Stanhope’s expression confirmed that such a serendipitous notion had entered his mind. “But he insisted that it be arranged for the next day or Friday at the latest. I demanded the letter. He said he would tell me where it was when he was free and clear. I did not trust him. I could not release him and have him retain that damning letter. Bostwick and I had searched his chamber three times while he was asleep: he was a heavy sleeper. But the next day he would laugh at our futile efforts. I came to believe it was in the hands of a Hunters’ agent in the city. I also knew he was too wily to let me shoot him in the back. He was more likely to shoot me with the pistols he demanded.”
“So he had to die, even if it meant tarnishing the honours expected Saturday.”
“Yes. I felt then that I would be doing my fellow citizens a favour. I would say he committed suicide. It was all I could think of. I was distracted and desperate.”
“How did you get the poison in the snuff box?”

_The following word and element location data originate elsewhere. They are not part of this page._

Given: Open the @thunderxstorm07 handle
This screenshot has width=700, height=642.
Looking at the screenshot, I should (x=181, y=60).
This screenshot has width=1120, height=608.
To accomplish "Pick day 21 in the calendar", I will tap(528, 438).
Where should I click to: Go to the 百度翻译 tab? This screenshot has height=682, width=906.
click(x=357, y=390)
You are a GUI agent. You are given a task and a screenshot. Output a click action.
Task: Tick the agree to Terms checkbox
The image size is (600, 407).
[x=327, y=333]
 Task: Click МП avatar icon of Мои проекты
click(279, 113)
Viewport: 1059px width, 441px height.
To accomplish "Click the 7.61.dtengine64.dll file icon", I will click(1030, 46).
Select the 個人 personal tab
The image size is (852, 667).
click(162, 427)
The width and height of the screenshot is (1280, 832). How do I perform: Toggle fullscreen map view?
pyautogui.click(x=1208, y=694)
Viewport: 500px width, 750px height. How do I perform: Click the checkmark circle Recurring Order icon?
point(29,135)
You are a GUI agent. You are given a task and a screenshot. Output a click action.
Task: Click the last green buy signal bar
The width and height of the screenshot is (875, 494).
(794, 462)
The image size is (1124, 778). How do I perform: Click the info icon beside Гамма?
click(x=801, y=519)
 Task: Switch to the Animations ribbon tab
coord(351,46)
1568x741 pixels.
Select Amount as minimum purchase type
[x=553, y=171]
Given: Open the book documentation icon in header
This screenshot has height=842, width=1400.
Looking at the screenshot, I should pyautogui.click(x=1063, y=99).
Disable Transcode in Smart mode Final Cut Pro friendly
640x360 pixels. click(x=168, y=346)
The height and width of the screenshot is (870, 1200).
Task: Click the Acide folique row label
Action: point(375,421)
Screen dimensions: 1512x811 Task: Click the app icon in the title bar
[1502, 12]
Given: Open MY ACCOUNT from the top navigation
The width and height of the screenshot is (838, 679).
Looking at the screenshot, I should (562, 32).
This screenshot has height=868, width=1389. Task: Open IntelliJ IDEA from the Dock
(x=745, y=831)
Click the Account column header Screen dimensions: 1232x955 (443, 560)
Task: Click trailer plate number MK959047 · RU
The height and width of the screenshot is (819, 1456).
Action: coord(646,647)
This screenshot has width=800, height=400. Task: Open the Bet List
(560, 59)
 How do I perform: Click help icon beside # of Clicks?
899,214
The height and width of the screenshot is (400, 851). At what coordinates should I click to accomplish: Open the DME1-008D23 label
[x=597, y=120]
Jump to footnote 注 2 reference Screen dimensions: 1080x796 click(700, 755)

“As I said, he was a heavy sleeper. Bostwick, who often slept in the anteroom, was gone. I got strychnine from the gardener’s supply in the summer kitchen and put it in an empty packet that had contained my sleeping draft. He usually didn’t take snuff until an hour or so after his breakfast. He snorted it like a horse, not a gentleman. I figured he would be dead by ten o’clock, before Alderman Tierney arrived. But he wasn’t.”
“So putting the blame on Billy McNair was just a chance opportunity?”
“I didn’t think he would be convicted, he was a popular-”
“But you did slip the packet into his coat?”
“I–I had it in my tunic, I really just forgot about it, and-”
“Mr. Dougherty,” the chief justice broke in finally, “I don’t really think we need to go on. This is not Mr. Stanhope’s trial.” He looked pointedly at Kingsley Thornton.